A first stage in this, when it comes (for example) to disputations with the Jews over their view of Christianity as a recently-founded syncretizing heresy of Judaism, is to decide what Scripture is and what it says. If I argue from my books and you argue from yours, we will never meet; but if we share an agreed foundation, there is some chance. Accordingly Origen compiled a vast synopsis of the different versions of the Old Testament, called the Hexapla. Not all Origen’s specific judgements on soundness were generally accepted, even at the time, but the principle remains a necessary one, indispensable for any constructive meeting of minds.
Origen’s principle of interpretation of Scripture is that as well as having a literal meaning, its laws, stories and narratives point us to eternal and spiritual truths. The prime purpose of Scripture is to convey spiritual truth, and the narrative of historical events is secondary to this. While we still accept that “Scripture provides us with the truths necessary for salvation”, this view does leave room for over-interpretation by the unscrupulous, and in the controversies of succeeding centuries people would either claim Origen as an authority for their own interpretations or accuse their opponents of Origenizing away the plain truths of Scripture. Even today, the literalist view taken by some heretics of narratives in Genesis which most of us accept as allegorical shows that this controversy will never die.
As part of his programme of founding everything on Scripture, Origen produced voluminous commentaries – too many of them for the copyists to keep up, so that today some of them have perished. But what remains has definite value, and extracts from his commentaries and also his sermons are used as some of our Second Readings in the Office of Readings.
Liturgical colour: white
White is the colour of heaven. Liturgically, it is used to celebrate feasts of the Lord; Christmas and Easter, the great seasons of the Lord; and the saints. Not that you will always see white in church, because if something more splendid, such as gold, is available, that can and should be used instead. We are, after all, celebrating.

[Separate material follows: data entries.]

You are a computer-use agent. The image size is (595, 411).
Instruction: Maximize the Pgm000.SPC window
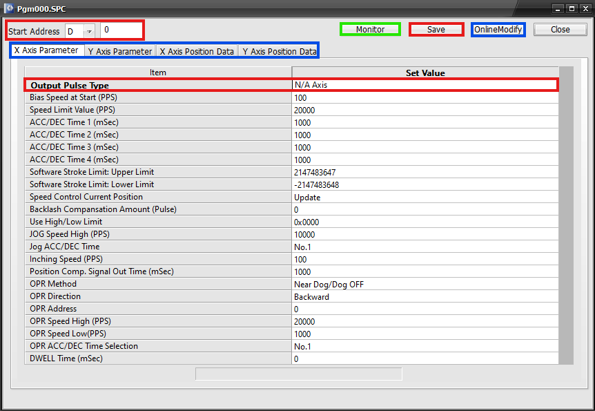[572, 8]
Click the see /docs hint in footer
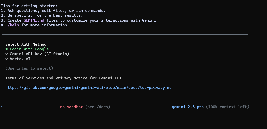This screenshot has width=267, height=129. pos(98,107)
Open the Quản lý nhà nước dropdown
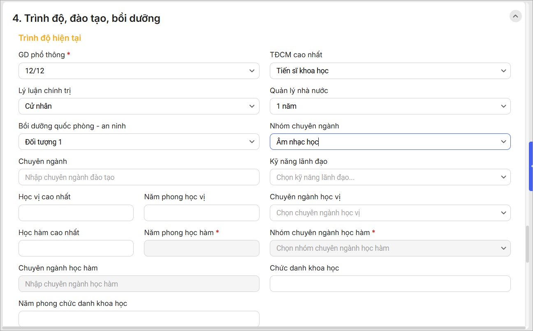 390,106
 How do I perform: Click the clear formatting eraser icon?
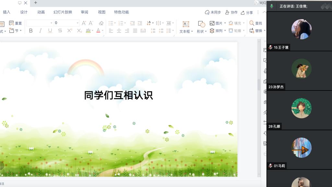click(101, 23)
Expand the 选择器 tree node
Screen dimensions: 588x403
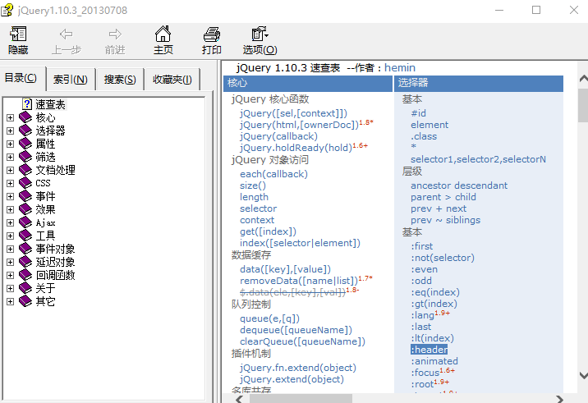coord(10,131)
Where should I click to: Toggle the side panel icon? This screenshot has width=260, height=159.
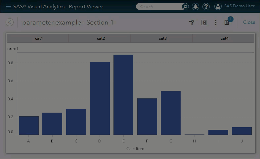click(x=204, y=23)
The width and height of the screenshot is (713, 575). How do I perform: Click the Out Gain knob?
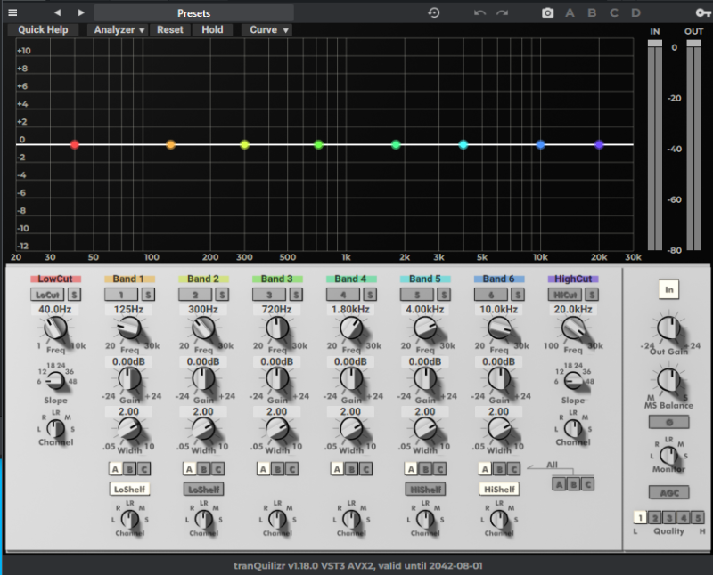[668, 328]
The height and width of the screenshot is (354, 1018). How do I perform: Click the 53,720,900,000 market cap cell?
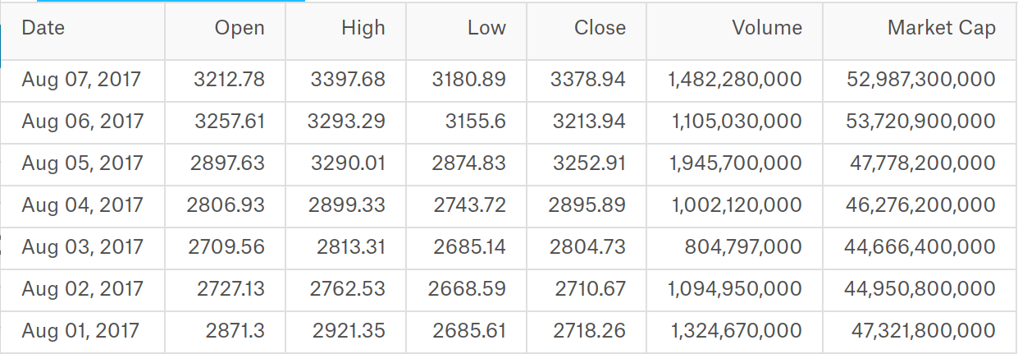point(919,122)
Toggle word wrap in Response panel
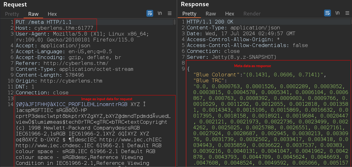352x167 pixels. click(x=327, y=13)
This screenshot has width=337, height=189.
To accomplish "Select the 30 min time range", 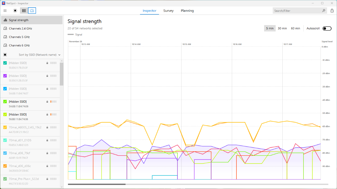I will click(282, 28).
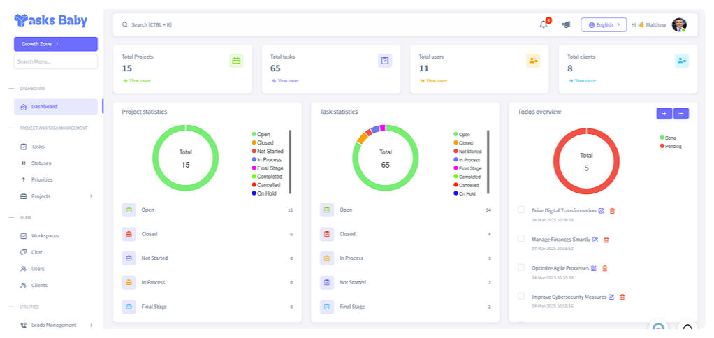Expand the Leads Management submenu
714x338 pixels.
point(91,325)
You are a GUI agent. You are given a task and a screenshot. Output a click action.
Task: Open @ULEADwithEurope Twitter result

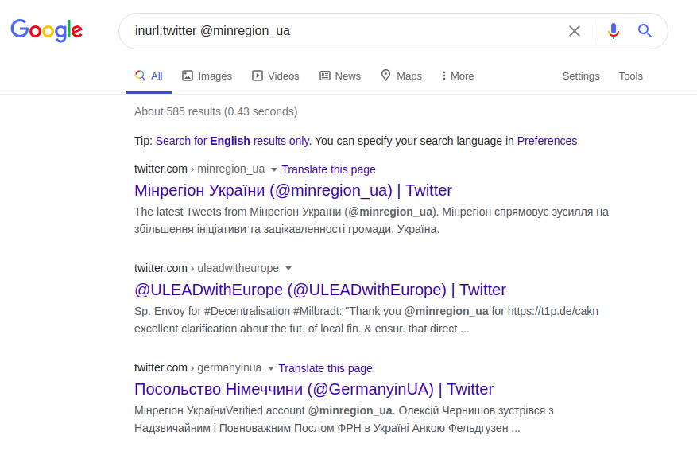[320, 290]

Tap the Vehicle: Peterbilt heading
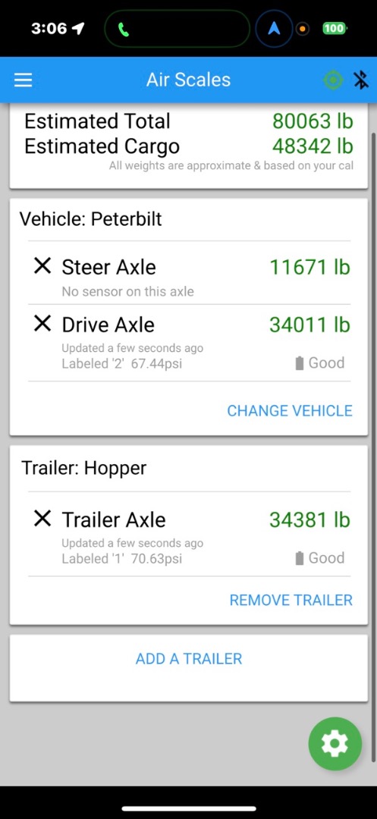click(91, 218)
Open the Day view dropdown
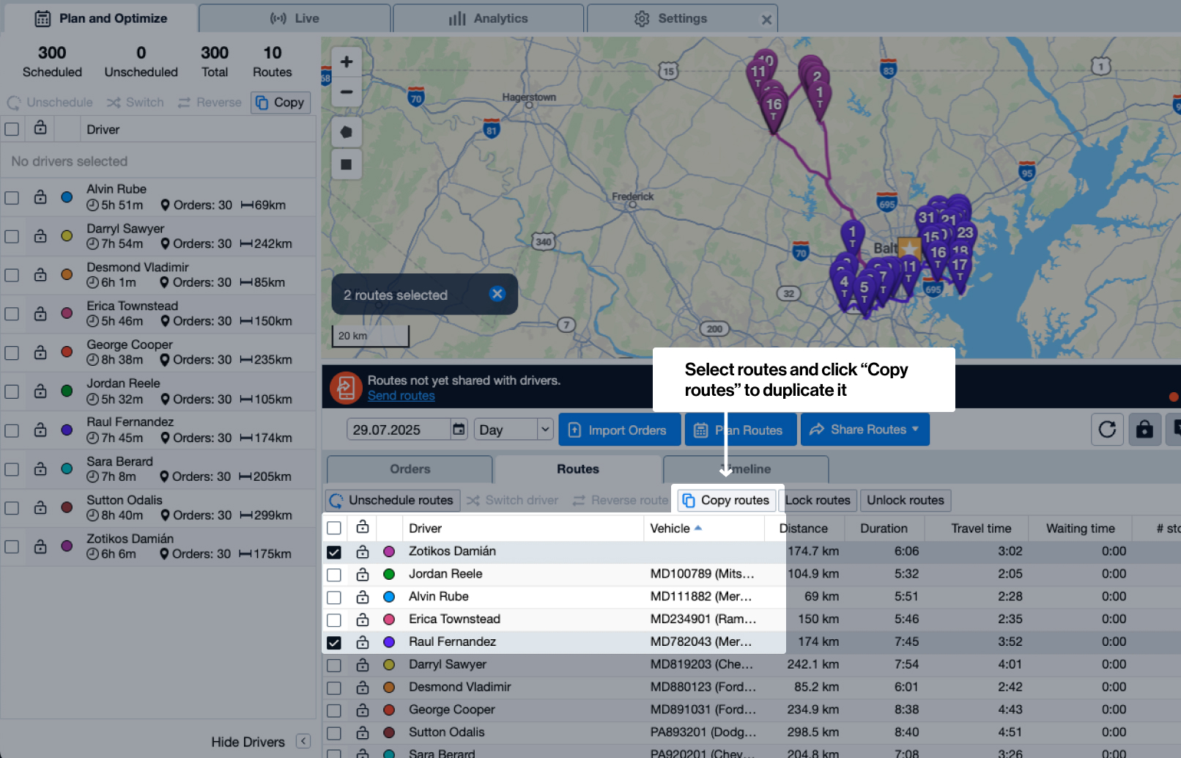The height and width of the screenshot is (758, 1181). [x=514, y=430]
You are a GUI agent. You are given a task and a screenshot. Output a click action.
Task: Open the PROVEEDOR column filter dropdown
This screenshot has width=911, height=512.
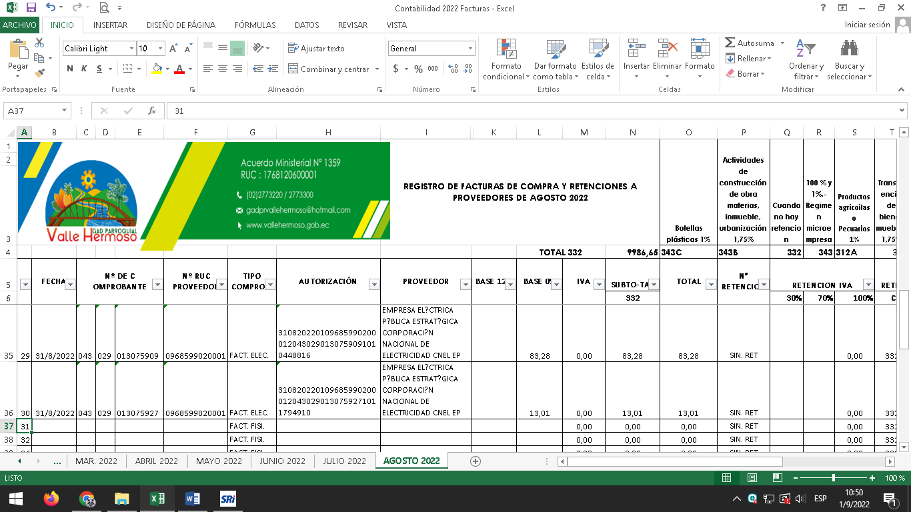(465, 285)
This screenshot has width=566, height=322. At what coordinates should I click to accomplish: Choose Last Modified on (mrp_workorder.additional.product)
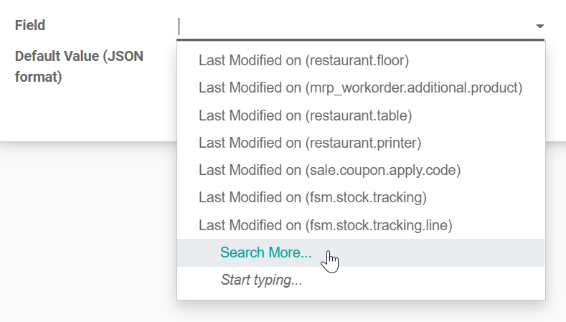[360, 88]
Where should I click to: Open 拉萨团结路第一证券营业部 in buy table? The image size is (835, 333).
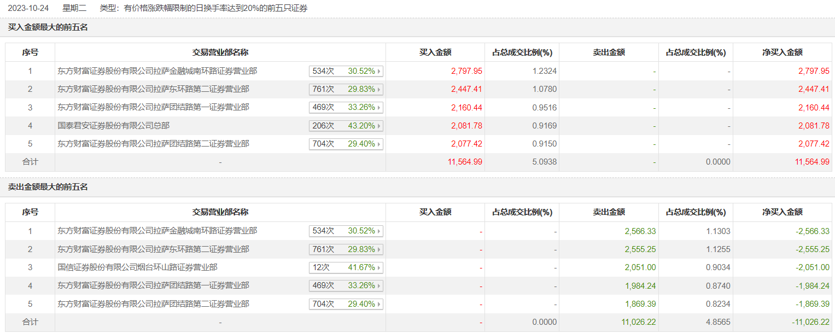coord(154,107)
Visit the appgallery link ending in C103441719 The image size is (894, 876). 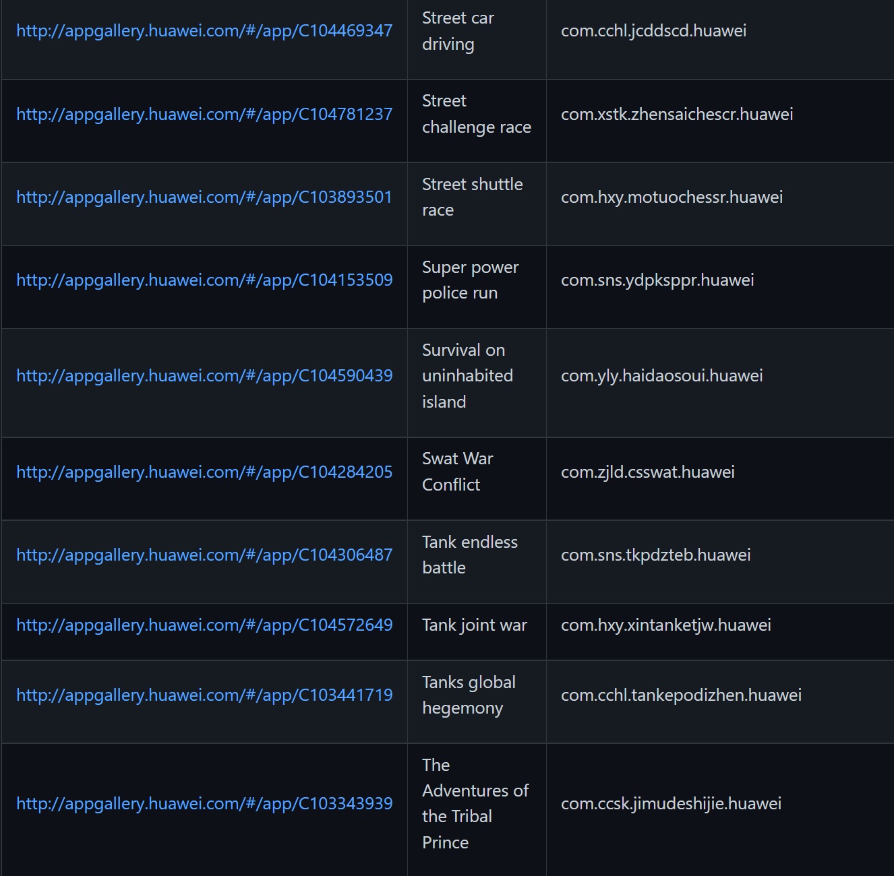pos(204,695)
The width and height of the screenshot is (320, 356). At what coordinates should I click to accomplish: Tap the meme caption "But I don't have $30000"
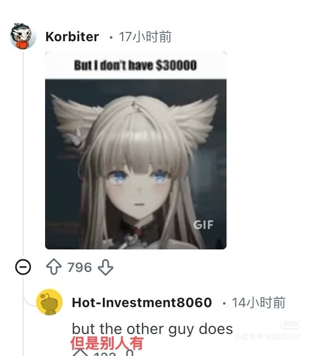click(x=135, y=65)
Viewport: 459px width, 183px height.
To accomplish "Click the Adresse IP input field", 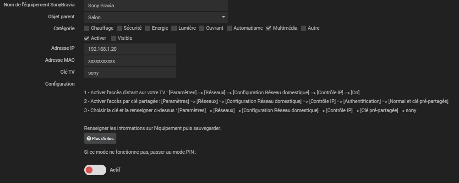I will (130, 49).
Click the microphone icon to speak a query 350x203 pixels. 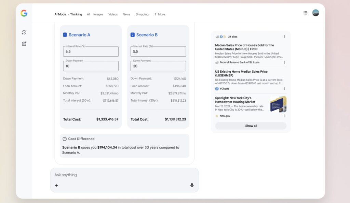[192, 185]
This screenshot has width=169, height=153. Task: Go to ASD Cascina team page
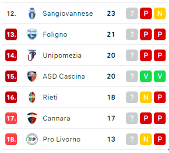click(x=64, y=76)
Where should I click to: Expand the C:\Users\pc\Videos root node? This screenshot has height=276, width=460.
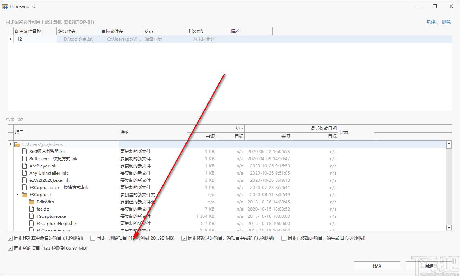point(10,144)
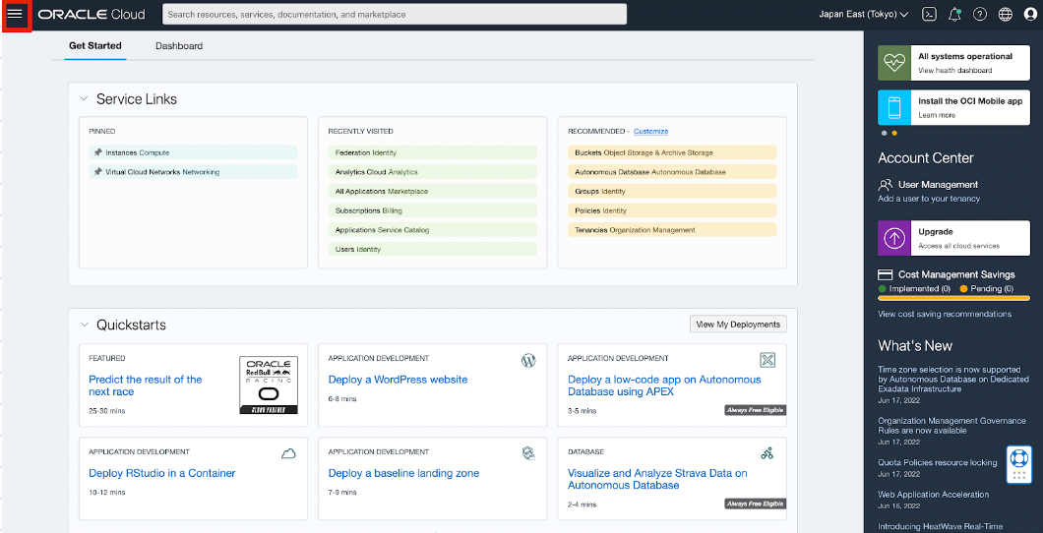Collapse the Service Links section

click(x=84, y=99)
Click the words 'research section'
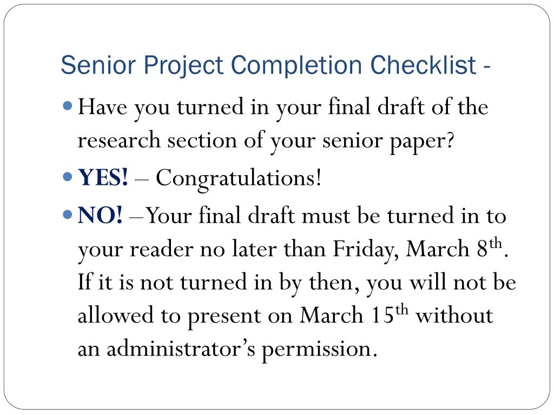Screen dimensions: 554x415 click(x=157, y=140)
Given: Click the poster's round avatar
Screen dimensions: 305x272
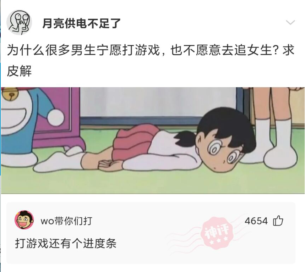Looking at the screenshot, I should click(x=19, y=23).
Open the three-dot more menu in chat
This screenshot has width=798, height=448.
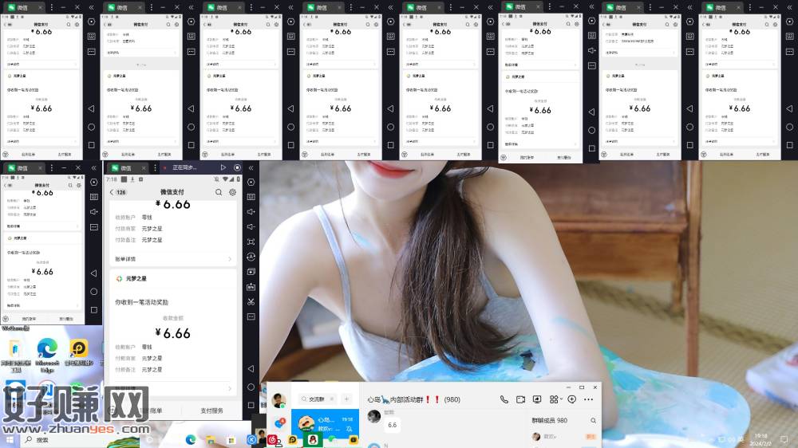[x=589, y=399]
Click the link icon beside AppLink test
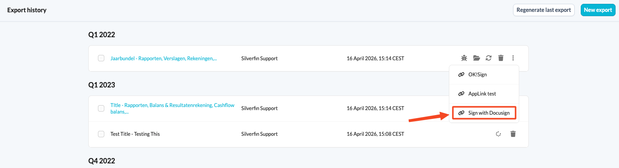 pos(461,94)
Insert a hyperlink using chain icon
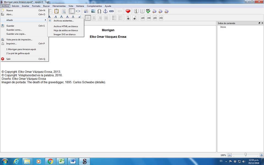 (x=111, y=11)
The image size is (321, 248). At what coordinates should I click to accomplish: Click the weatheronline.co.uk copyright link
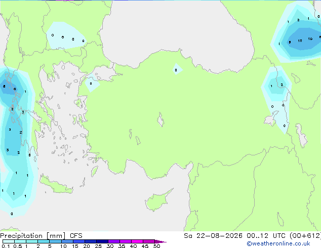coord(278,243)
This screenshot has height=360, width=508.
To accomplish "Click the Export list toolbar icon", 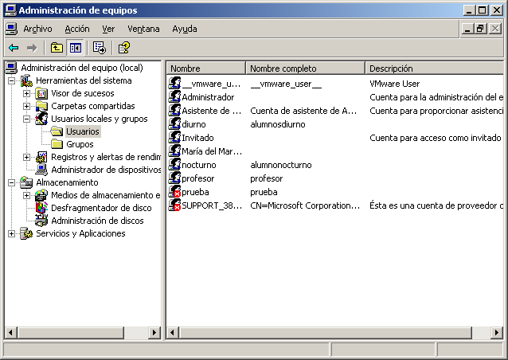I will click(x=100, y=48).
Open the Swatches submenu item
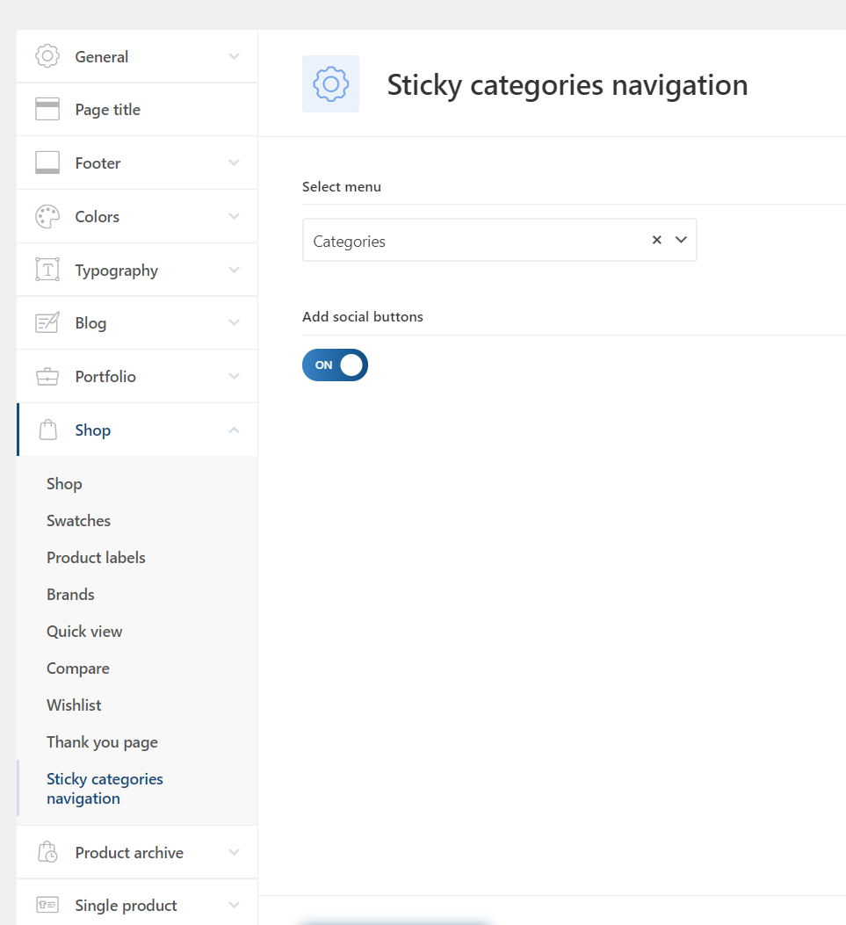The height and width of the screenshot is (925, 846). [x=78, y=521]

In the earliest centuries all vestments were white – the white of baptismal purity and of the robes worn by the armies of the redeemed in the Apocalypse, washed white in the blood of the Lamb. As the Church grew secure enough to be able to plan her liturgy, she began to use colour so that our sense of sight could deepen our experience of the mysteries of salvation, just as incense recruits our sense of smell and music that of hearing. Over the centuries various schemes of colour for feasts and seasons were worked out, and it is only as late as the 19th century that they were harmonized into their present form.
|Mid-morning reading (Terce)||1 Corinthians 3:16-17 ©|
Do you not realise that you are God’s temple and that the Spirit of God is living among you? If anybody should destroy the temple of God, God will destroy him, because the temple of God is sacred; and you are that temple.
|Noon reading (Sext)||2 Corinthians 6:16 ©|
The temple of God has no common ground with idols, and that is what we are – the temple of the living God. We have God’s word for it: I will make my home among them and live with them; I will be their God and they shall be my people.
|Afternoon reading (None)||Haggai 2:6,7,9 ©|
The Lord of Hosts says this: I will shake all the nations and the treasures of all the nations shall flow in, and I will fill this Temple with glory, says the Lord of Hosts. The new glory of this Temple is going to surpass the old, and in this place I will give peace – it is the Lord of Hosts who speaks.